Further Reading, Viewing & Resources
Read my lockdown blogs for Psychologies magazine Life Labs: How to stay sane during lockdown and How to date at a distance: Finding Love During Lockdown
Watch my lockdown webinar recordings: How to date at a distance and How to manage anxiety, fear and pain in healthy ways.
Lockdown Course Offer: Use the code soothe20 at checkout for 20 percent off either of these two online courses:
Step Inside – Reconnect with your true self – 7-Day Course
How to Fall in Love – Laying the Foundations– 5-Week Self-Paced Course
Lockdown book discount: How to Fall in Love is on offer right now over on Amazon.
Great post, Katherine! My hole gaped open up Easter Sunday afternoon and all kinds of pain came out. I also wonder if it is there as a result of early childhood wounding and if will always be there, even if I were to find a happy long-term relationship.
Accepting and not striving, falling back into grace, grace for myself and for others – I need to relax into that again.
Thank you for sharing, Michele, as it helps me to feel less alone. I’m sorry to hear your hole opened up on Sunday and that you were in pain. Well done for having the courage to feel your feelings. I love the idea of falling back into grace. Of accepting and not striving. More of that, please. Take care x
In all charity here…would it be honest to say that you might have (partly) had a difficult time writing this blog precisely because you are no longer a household of one? Yes, I read the whole blog and the points about existential loneliness, and I’m truly glad for you to have found your mate. But the advice to just feel the pain and trust that there’ll be a shift…we’ll, doesn’t happen for a lot of us. What works for me is to try to think of someone I can help who’s worse off than me, even from a distance somehow. I’m lucky in that creating something helps too. And music of all kind is great therapy. Please don’t take my comment the wrong way. It’s great that you advocate for households of one, but to validate all the pain and then say you don’t have great answers…well it falls a bit flat.
Thank you for reading my blog and for sharing your perspective here. It’s interesting and has got me thinking. It felt important to me to ‘see’ people who are single and childless during this crisis, to notice them. And to acknowledge my own feelings that having a partner doesn’t feel the same as having a ‘family’ – I still feel outside the traditional idea of family and the combination of lockdown plus Easter plus families playing all around reopened my wound around not having children, which I know is the case for others too. But it’s true that I am only experiencing the ‘childless’ side of the ‘single and childless’ combination so it may make it harder to write about.
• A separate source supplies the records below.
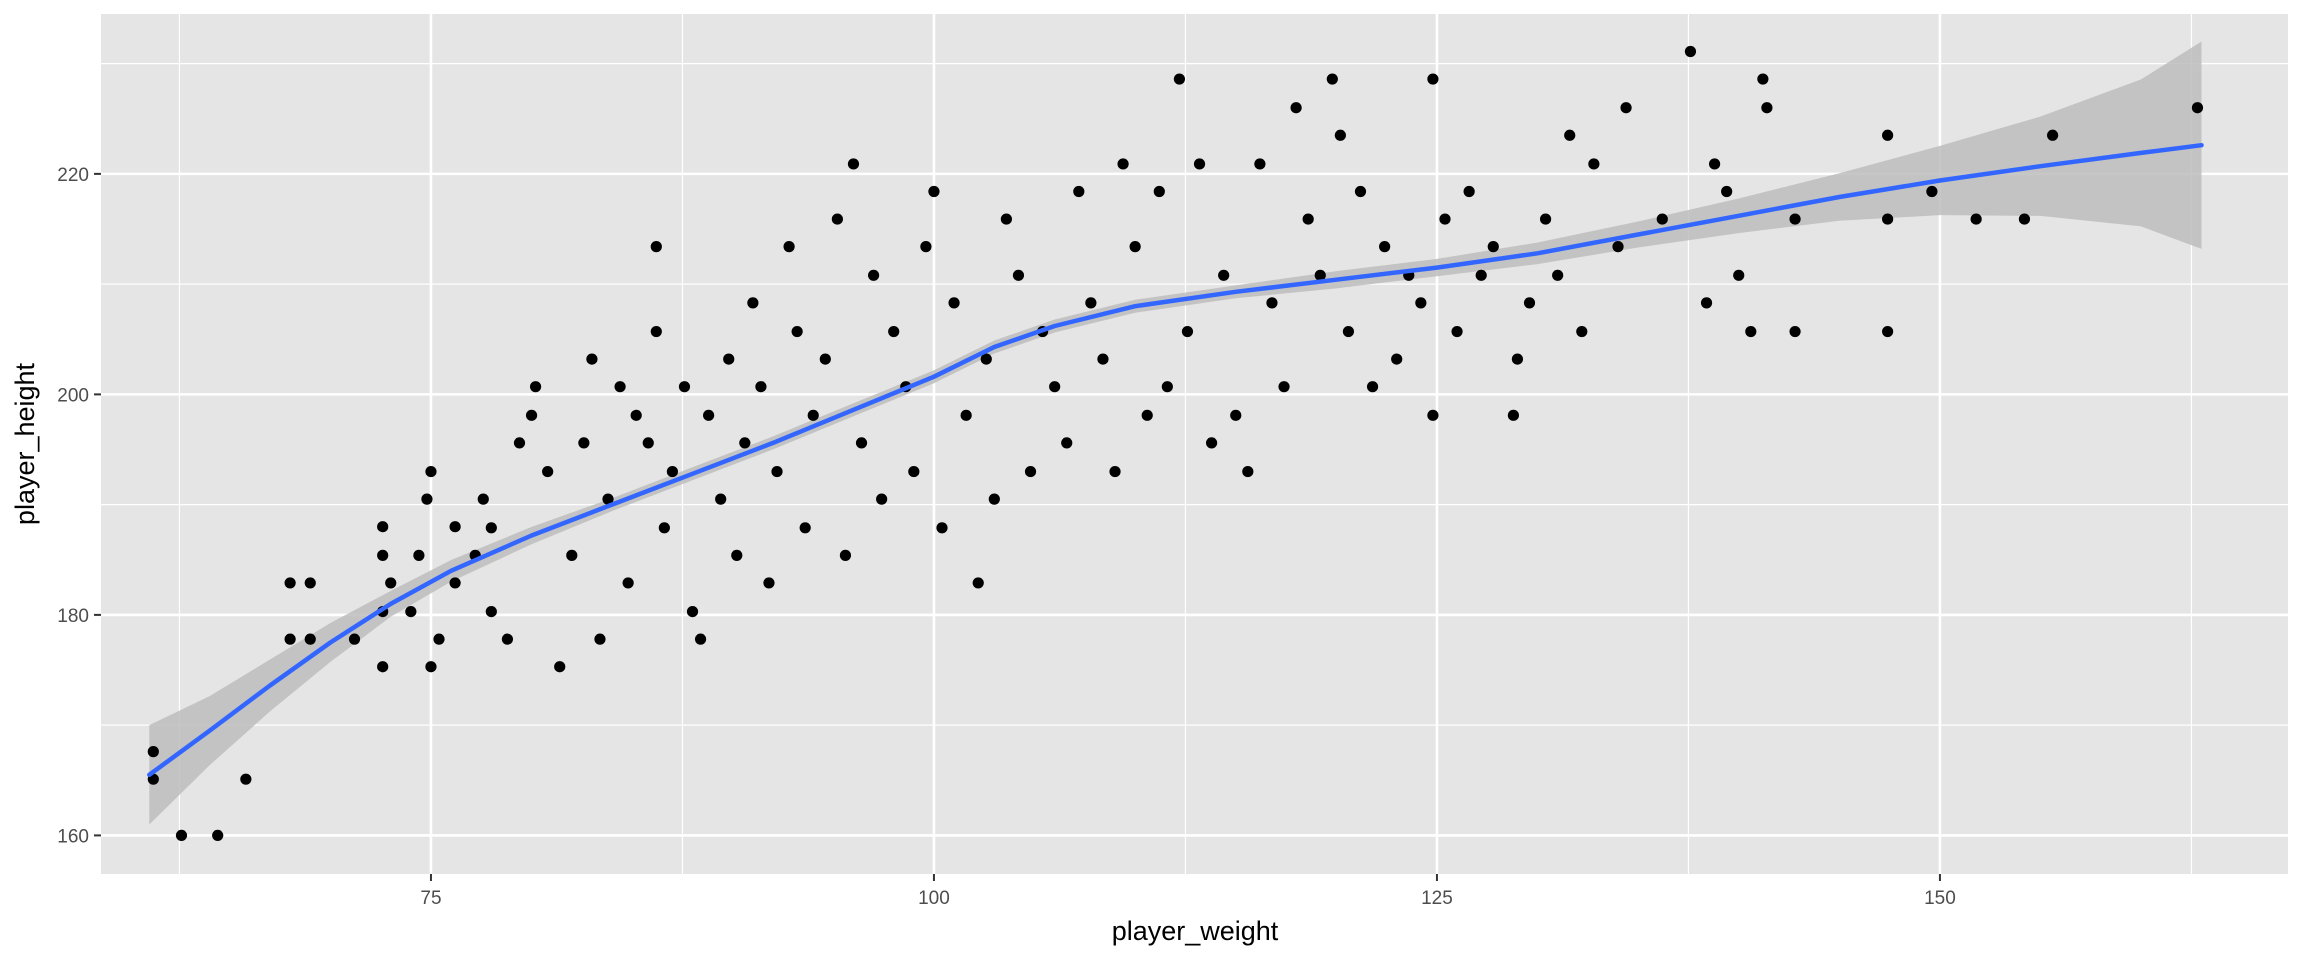 The image size is (2304, 960). I want to click on y-tick-label: 180, so click(73, 616).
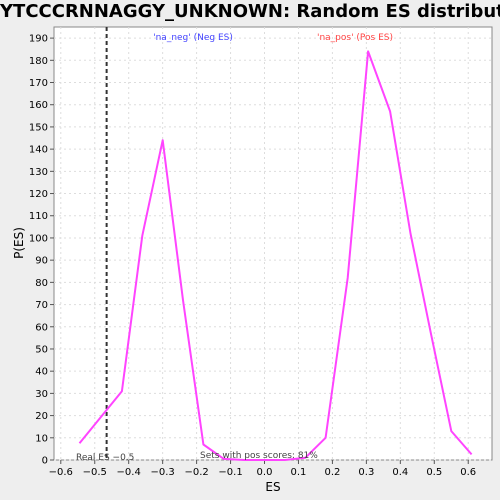 The width and height of the screenshot is (500, 500). What do you see at coordinates (468, 472) in the screenshot?
I see `x-tick-label: 0.6` at bounding box center [468, 472].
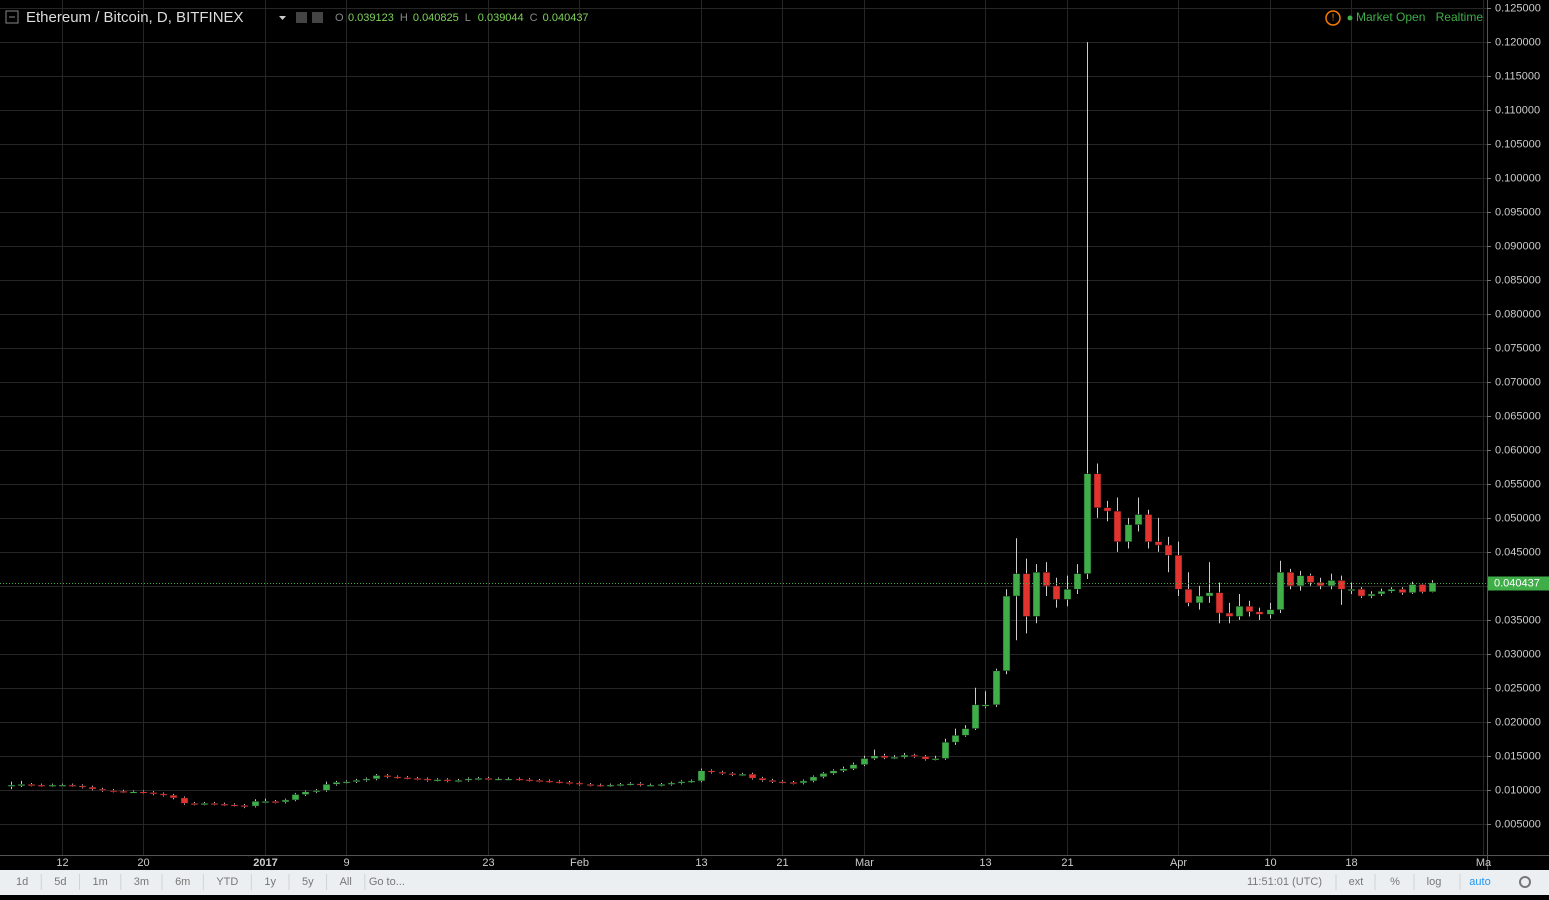  I want to click on ohlc-letter: C, so click(534, 18).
I’ve re-read my post, though, and noticed that I do offer some helpful suggestions (not quick fixes or magic bullets but steps that could help): not just feeling the feelings but sharing the pain with people who can relate and identify (so important in order to process and heal our pain); self-soothing in healthy ways (my Youtube webinar, which I’ve linked to in the piece, is 70 mins long and has some great resources for anyone who is struggling with aloneness and difficult feelings – please do check it out if that’s you); creativity (I agree – so helpful); nature; and connection to others. Thank you for sharing the point on offering help to others. I agree this can help us to shift how we’re feeling and get out of our own heads. However, I also know that advising people who are in a lot of grief and pain to reach out and help others can be triggering for some as it can sound like we’re not ‘seeing’ their pain – that we’re trying to fix it rather than allowing them to have it. I think it depends on the circumstance and the individual. Great that this works for you.
Thanks again for engaging with the blog and taking the time to comment. You’ve also given me an idea for another blog!